**Excerpted data:**
···

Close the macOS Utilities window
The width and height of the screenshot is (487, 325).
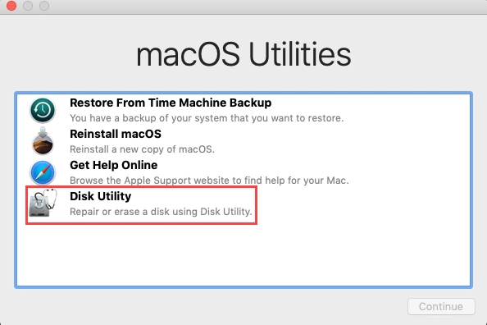(x=11, y=5)
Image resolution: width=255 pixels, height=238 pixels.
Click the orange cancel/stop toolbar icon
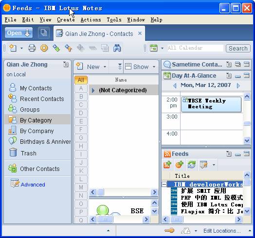pyautogui.click(x=44, y=48)
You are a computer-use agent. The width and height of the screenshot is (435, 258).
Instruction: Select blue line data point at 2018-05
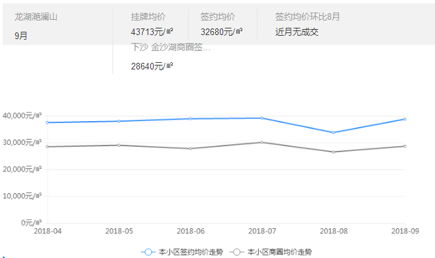[x=119, y=121]
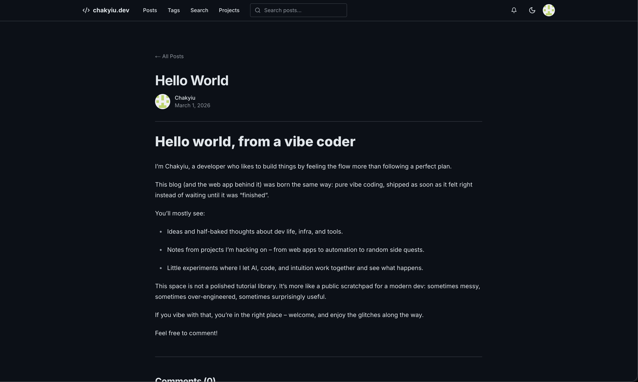Go back via the All Posts link
This screenshot has width=638, height=382.
coord(169,56)
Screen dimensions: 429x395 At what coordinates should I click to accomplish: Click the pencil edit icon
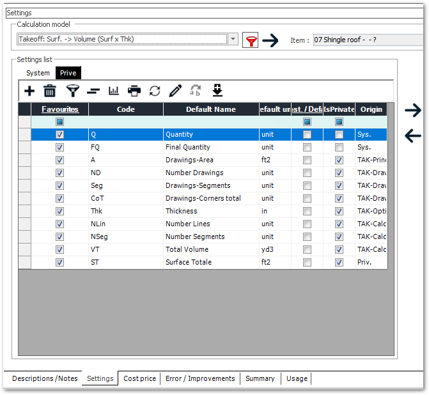tap(175, 91)
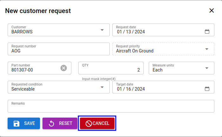Screen dimensions: 222x137
Task: Click the floppy disk icon on Save
Action: (x=17, y=123)
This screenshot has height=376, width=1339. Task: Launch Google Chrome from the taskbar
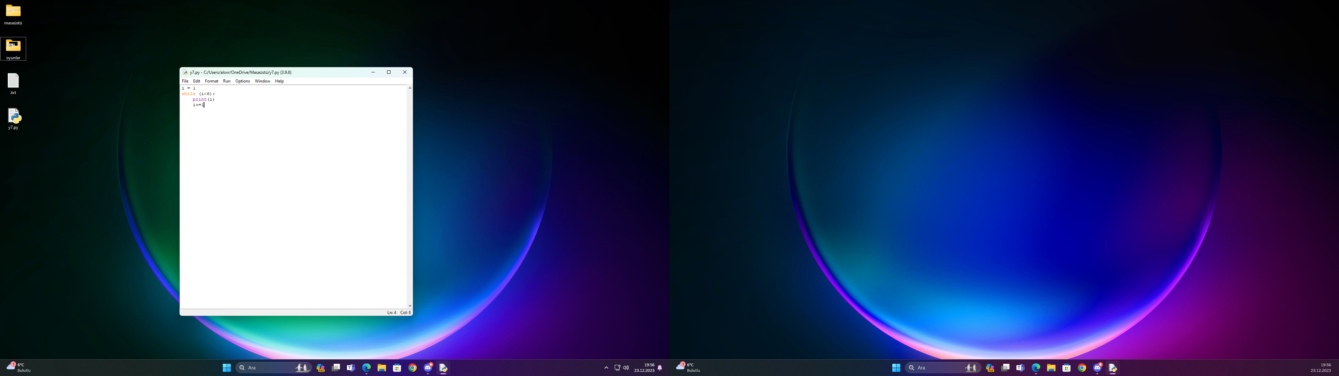(412, 367)
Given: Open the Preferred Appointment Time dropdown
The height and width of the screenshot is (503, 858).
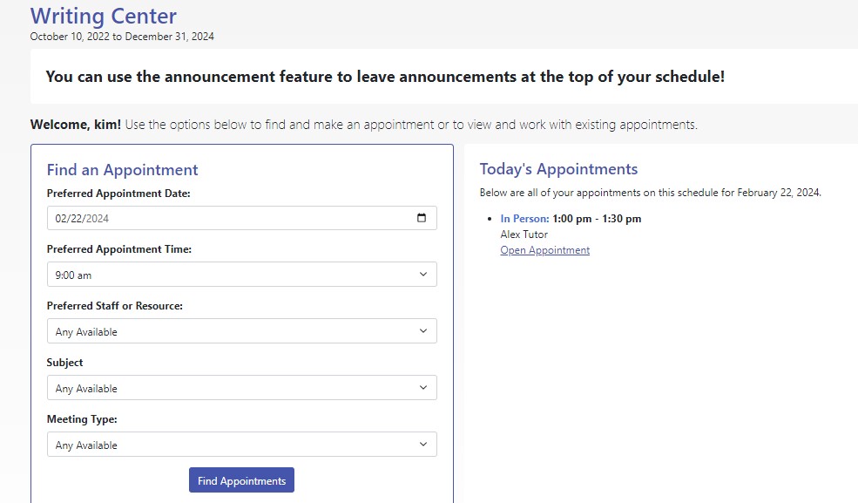Looking at the screenshot, I should click(241, 275).
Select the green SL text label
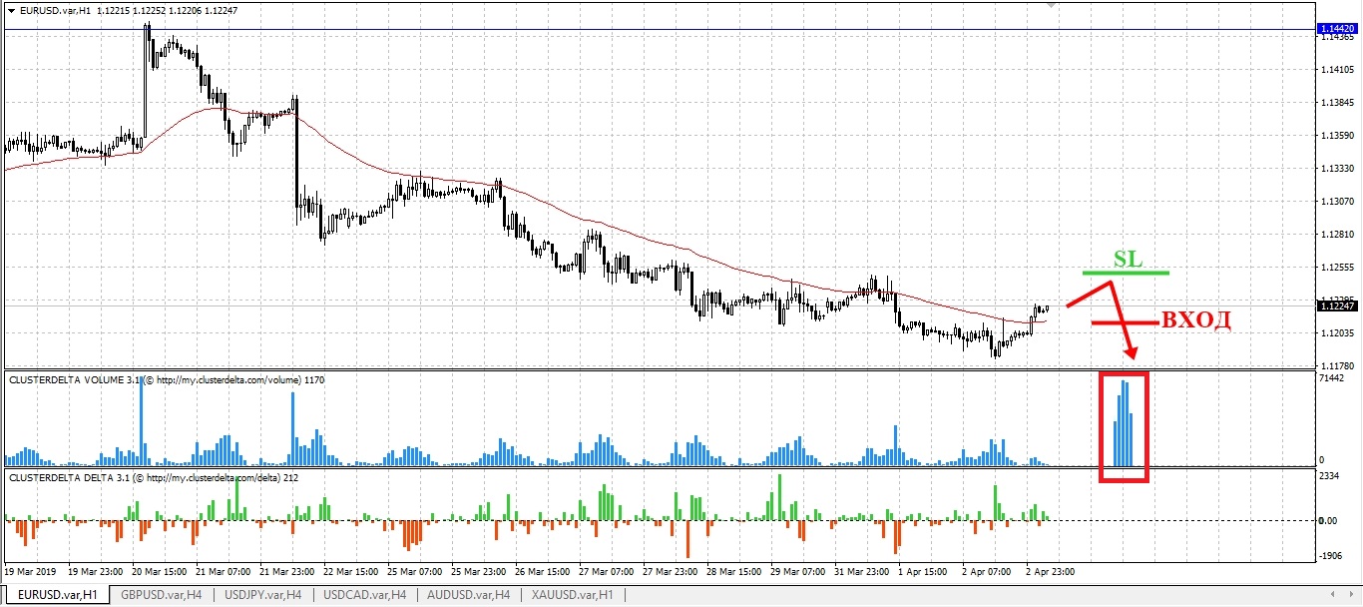This screenshot has height=607, width=1363. [x=1128, y=259]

···

**Goal of the exercise:** Rewrite the records from their start through the line containing "coord(169,56)", replacing "toolbar" with "ribbon" and leaving everything else unchanged. Do not include the pictures in your answer.

**Answer to this problem:**
Close the macOS Utilities window
The width and height of the screenshot is (487, 325).
(x=11, y=5)
Image resolution: width=255 pixels, height=238 pixels.
Click the orange cancel/stop ribbon icon
pyautogui.click(x=44, y=48)
You are a computer-use agent. The width and height of the screenshot is (435, 258).
Instruction: Select blue line data point at 2018-05
[x=119, y=121]
Go back via the All Posts link
This screenshot has width=638, height=382.
coord(169,56)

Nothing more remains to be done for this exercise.